Last week, Marijuana.com reported on the disproportionate number of cannabis possession arrests of Black people in Toronto. Data from a ten-year period, released by the Toronto Star, showed that people of color were three times more likely to be arrested for possessing small amounts of marijuana.
The findings led to a public meeting between the Toronto Police Accountability Coalition and the Toronto Police Services Board, where deputations were heard regarding the fact-based discrimination allegations.
During the meeting, former Toronto Mayor John Sewell suggested the police should not be allowed to lay charges on any individual without consulting a Crown attorney first. This practice is conducted in three other Canadian provinces, resulting in a 20-percent annual reduction in the number of charges laid.
Marijuana.com caught up with Shawn Richard, president of the Canadian Association of Black Lawyers (CABL) to discuss other ways this behavior can be dealt with.
“I’m not an expert on statistics, however, I can tell you that the [arrest] numbers appear consistent with the Cole Gittens Report on systemic discrimination,” said Richard. “The report didn’t speak [directly] to cannabis, but they did deal with drug charges. What they found was that police were twice as likely to release a White person found with drugs than they were to release a Black person.”
The Cole Gittens report is a research project ordered by the Ontario New Democratic Party in 1993. Commissioners Margaret Gittens and Judge David Cole listened to three years of deputations and collected mountains of data to “inquire into and make recommendations about the extent to which criminal justice practices, procedures and policy reflect systemic racism.”
Richard went on to add that in the Cole Gittens Report, a number of effective suggestions were made:
Upon arrival at a police station with a detained person, an arresting officer be required to complete a form explaining why the accused has not been released. The form should be countersigned by the officer in charge.

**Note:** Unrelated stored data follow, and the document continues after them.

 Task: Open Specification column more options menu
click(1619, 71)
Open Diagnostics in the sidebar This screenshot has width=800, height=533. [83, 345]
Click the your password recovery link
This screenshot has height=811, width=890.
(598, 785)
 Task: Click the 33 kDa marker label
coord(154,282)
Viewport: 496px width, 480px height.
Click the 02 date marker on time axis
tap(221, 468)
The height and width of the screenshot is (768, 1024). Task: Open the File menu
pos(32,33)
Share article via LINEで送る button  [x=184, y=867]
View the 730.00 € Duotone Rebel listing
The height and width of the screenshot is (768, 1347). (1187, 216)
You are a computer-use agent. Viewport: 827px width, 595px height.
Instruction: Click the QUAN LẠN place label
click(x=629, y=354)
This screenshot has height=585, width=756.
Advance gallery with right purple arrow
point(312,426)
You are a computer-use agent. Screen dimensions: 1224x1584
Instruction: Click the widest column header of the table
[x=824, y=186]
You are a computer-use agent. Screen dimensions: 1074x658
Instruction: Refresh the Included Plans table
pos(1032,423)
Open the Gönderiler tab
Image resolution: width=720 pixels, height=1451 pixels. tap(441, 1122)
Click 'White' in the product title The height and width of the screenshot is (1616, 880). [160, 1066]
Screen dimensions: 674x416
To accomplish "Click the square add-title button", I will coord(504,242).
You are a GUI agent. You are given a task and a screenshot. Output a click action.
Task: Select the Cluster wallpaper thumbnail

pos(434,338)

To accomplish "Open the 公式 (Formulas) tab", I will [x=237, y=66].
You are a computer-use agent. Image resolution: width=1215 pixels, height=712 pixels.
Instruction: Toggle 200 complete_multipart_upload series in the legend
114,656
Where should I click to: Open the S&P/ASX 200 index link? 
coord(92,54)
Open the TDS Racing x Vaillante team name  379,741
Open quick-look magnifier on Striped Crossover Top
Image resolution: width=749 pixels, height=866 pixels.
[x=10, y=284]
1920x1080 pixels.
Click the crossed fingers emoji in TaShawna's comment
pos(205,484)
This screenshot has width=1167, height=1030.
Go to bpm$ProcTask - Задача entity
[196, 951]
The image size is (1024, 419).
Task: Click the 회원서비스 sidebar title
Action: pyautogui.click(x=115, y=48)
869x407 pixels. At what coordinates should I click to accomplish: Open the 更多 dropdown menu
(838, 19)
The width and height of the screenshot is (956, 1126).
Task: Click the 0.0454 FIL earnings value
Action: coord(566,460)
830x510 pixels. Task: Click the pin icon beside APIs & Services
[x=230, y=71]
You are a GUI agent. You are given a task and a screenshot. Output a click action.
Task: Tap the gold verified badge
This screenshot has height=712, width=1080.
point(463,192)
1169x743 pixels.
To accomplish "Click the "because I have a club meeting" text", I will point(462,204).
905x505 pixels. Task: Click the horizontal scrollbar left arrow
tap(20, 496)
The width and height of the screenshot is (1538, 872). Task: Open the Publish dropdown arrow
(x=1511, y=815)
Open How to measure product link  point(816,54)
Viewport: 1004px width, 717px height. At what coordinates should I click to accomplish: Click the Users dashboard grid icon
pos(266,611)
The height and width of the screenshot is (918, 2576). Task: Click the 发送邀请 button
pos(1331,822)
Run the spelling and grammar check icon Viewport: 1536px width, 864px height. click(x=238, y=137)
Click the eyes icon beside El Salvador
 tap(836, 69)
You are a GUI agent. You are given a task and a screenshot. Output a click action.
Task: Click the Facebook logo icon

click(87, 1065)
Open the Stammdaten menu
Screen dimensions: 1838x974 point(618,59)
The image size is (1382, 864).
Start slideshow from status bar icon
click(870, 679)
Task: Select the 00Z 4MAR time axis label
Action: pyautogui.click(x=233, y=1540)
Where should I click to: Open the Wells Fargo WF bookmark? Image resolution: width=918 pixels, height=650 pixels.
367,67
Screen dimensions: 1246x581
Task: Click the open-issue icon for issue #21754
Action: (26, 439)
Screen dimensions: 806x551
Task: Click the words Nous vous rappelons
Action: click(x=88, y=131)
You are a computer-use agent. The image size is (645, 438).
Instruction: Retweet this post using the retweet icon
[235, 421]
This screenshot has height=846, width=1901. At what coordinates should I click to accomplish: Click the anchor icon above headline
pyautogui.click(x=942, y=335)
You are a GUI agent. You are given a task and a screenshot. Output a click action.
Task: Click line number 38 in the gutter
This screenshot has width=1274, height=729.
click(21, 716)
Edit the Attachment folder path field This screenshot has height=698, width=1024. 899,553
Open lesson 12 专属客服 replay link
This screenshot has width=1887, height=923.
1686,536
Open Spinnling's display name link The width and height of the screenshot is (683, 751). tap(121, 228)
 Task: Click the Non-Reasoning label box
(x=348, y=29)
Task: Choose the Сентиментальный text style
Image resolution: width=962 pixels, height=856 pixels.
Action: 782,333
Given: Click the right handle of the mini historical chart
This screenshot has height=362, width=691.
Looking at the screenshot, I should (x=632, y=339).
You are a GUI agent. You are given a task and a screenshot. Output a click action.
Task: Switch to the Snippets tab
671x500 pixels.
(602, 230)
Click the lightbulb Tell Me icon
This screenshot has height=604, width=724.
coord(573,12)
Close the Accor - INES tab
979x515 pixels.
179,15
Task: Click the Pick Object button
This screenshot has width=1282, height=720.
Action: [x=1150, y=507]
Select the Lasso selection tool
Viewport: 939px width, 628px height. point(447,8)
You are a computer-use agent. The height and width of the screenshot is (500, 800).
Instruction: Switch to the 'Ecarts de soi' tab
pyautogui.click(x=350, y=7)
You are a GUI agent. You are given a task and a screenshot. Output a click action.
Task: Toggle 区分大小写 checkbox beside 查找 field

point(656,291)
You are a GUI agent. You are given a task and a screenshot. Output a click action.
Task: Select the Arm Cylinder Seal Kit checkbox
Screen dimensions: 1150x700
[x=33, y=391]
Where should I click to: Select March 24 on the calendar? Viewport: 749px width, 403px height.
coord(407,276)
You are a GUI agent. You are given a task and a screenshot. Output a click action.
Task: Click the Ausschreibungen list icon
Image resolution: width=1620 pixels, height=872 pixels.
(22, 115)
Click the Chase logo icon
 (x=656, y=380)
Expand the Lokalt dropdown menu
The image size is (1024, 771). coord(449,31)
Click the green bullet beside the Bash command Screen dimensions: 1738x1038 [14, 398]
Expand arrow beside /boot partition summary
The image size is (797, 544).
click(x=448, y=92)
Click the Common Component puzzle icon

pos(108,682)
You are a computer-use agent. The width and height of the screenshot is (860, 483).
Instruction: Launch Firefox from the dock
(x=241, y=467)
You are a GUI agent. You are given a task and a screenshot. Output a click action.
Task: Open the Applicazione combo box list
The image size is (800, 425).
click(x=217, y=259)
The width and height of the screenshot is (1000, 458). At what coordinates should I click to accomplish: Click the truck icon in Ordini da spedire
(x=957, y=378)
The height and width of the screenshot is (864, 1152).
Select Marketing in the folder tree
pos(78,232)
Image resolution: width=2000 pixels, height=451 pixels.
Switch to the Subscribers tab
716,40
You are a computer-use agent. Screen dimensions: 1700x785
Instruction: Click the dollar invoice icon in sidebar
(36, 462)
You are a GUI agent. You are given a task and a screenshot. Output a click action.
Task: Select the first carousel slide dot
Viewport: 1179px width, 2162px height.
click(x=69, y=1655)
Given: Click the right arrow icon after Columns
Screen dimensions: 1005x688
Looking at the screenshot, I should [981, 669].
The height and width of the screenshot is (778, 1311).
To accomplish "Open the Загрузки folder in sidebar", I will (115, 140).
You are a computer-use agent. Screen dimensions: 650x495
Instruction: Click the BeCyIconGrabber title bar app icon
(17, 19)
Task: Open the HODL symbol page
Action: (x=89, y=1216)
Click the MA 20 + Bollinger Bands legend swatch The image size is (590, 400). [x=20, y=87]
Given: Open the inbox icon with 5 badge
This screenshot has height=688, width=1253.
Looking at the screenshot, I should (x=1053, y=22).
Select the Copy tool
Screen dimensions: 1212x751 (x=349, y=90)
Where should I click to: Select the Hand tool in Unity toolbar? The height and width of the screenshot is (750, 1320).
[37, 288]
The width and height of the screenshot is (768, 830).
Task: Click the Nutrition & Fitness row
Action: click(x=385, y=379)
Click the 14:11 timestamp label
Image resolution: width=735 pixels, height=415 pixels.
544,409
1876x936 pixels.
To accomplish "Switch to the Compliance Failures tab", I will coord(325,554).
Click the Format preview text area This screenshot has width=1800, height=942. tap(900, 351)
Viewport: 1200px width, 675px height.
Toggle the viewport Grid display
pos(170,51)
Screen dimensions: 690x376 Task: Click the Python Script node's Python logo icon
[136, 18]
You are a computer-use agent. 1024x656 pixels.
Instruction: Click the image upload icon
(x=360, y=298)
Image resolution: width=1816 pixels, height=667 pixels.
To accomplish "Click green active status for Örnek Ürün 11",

An officer in charge who decides not to release the accused be required to record an explanation of the decision on the form used by the arresting officer. The officer in charge should also be required to explain the reason for detention to the accused and provide an opportunity to respond. Any response by an accused should be recorded on the same form as the reasons given by the police officers.
Crown attorneys at the bail hearing be required to disclose to defense or duty counsel the written police explanations for using arrest and detention powers, as well as the response, if any, of the accused.
Police explanations for detention and responses of accused persons be videotaped whenever possible. The existence of such a videotape should be disclosed in writing to Crown counsel at the bail hearing, who in turn should be required to disclose it to duty or defense counsel.
Although Richard agrees that the information is a tad dated due to the fact that the study is over 20 years old, he believes the suggestions put forth are applicable today.
As for former Mayor John Sewell’s suggestion of having a Crown prosecutor sign off on charges before they can be laid, Richard says that it’s a recommendation “worth exploring.” He went on to state that to his knowledge, none of the suggestions put forth in the 1995 report have been implemented by police.
When asked why, Richard simply stated, “I don’t know, but we’re trying to find out.”